Retrospective clinical study aimed on improving treatment screening for colorectal cancer patients with respect to mutations of the UMPS gene and the drug 5-fluorouracil
Trainees: Jess Paul, Pierre Cheung (BC Clinical Genomics Network Studentship awardee), and Shaun Drummond
5-fluorouracil (5-FU) is a common chemotherapeutic drug used to combat colorectal cancer, the third most common cancer among Canadians. Though some patients respond positively to 5-FU, others are unaffected or react adversely. In order to metabolize 5-FU into its cancer-fighting form, expression of the UMPS gene is necessary. Therefore mutations in the UMPS gene are believed to confer 5-FU drug resistance to tumour cells.
As part of Malachi Griffith’s work on the characterization of the UMPS locus and its potential relevance to 5-FU resistance, a retrospective clinical study aimed on improving treatment screening for colorectal cancer is in progress. Through collaborations with local hospitals and the Ontario Tumour Bank, 117 pathology samples from colorectal cancer patients were gathered. Sequencing and expression analysis of the UMPS gene isoforms will be analyzed and correlated according to the presence of 5-FU treatment and treatment outcomes. Hopefully, the new insights will help predict treatment response and allow responsible allocation of the drug 5-FU.
Mutation Browser: Synthesizing Datasources to Explore Non-Hodgkins Lymphom
Trainee: Eric Zhao
During my time at the BC Genome Sciences Centre, I have worked towards developing a web browser based user interface as a more intuitive, streamlined way to view next generation sequencing data.
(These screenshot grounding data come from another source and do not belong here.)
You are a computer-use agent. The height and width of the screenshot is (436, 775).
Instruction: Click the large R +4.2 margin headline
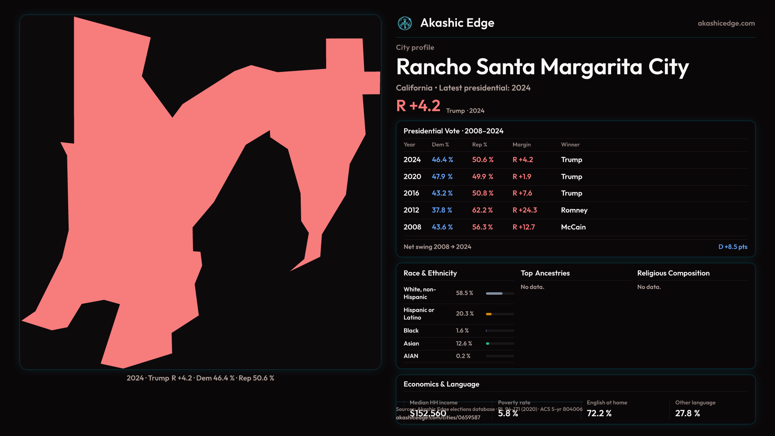(x=418, y=106)
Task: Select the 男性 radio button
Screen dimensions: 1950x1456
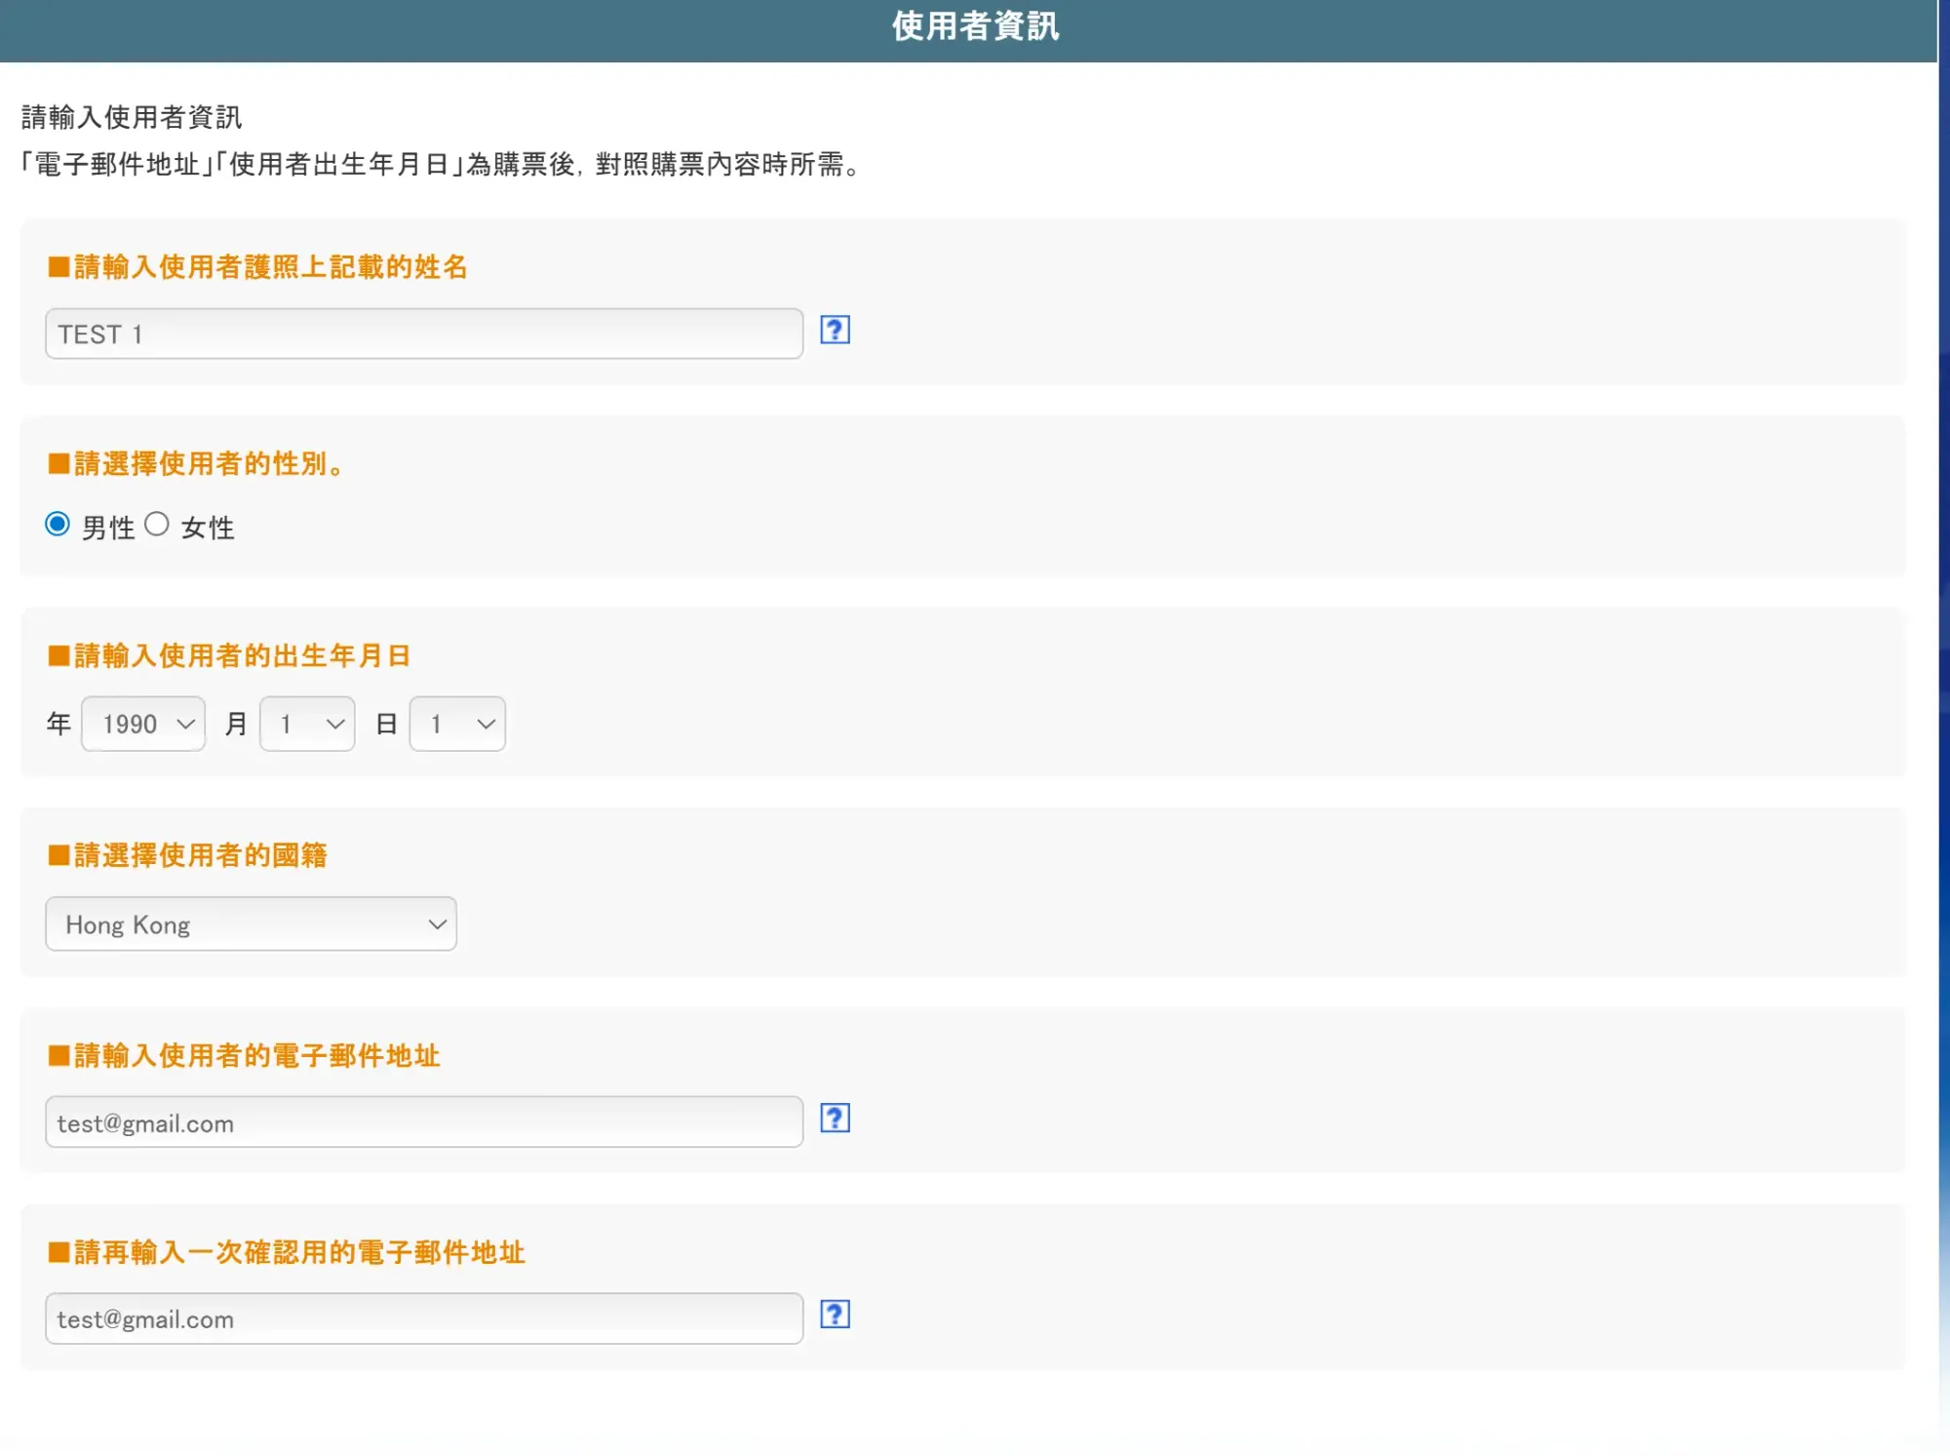Action: [x=58, y=525]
Under the guidance of Ryan Morin, I am developing tools to display lymphoma patient data interpreted by a bioinformatics pipeline that includes BWA alignment and variant detection using SNVMix. By accessing information from SIFT (http://sift.jcvi.org), Ensembl (http://www.ensembl.org), and Uniprot (http://www.uniprot.org), variants can be annotated and interactively filtered to potentially facilitate the discovery of key features which call for further investigation.
Detection of novel mutations in brain cancers using next-generation sequencing
Trainee: Sasha Maslova
I have been providing research assistance to Olena Morozova in studying tumours of the nervous system. The current focus of her research is brain tumours, specifically oligodendroglioma and glioblastoma multiforme. Bioinformatics analysis is used to interpret next-generation sequencing data to identify genomic aberrations, such as gene expression changes, point mutations, and larger genomic rearrangements in tumour cells. These studies hope to identify the molecular mechanisms that lead to the cancer phenotype, as well as potential prognostic markers and targets for drug therapy.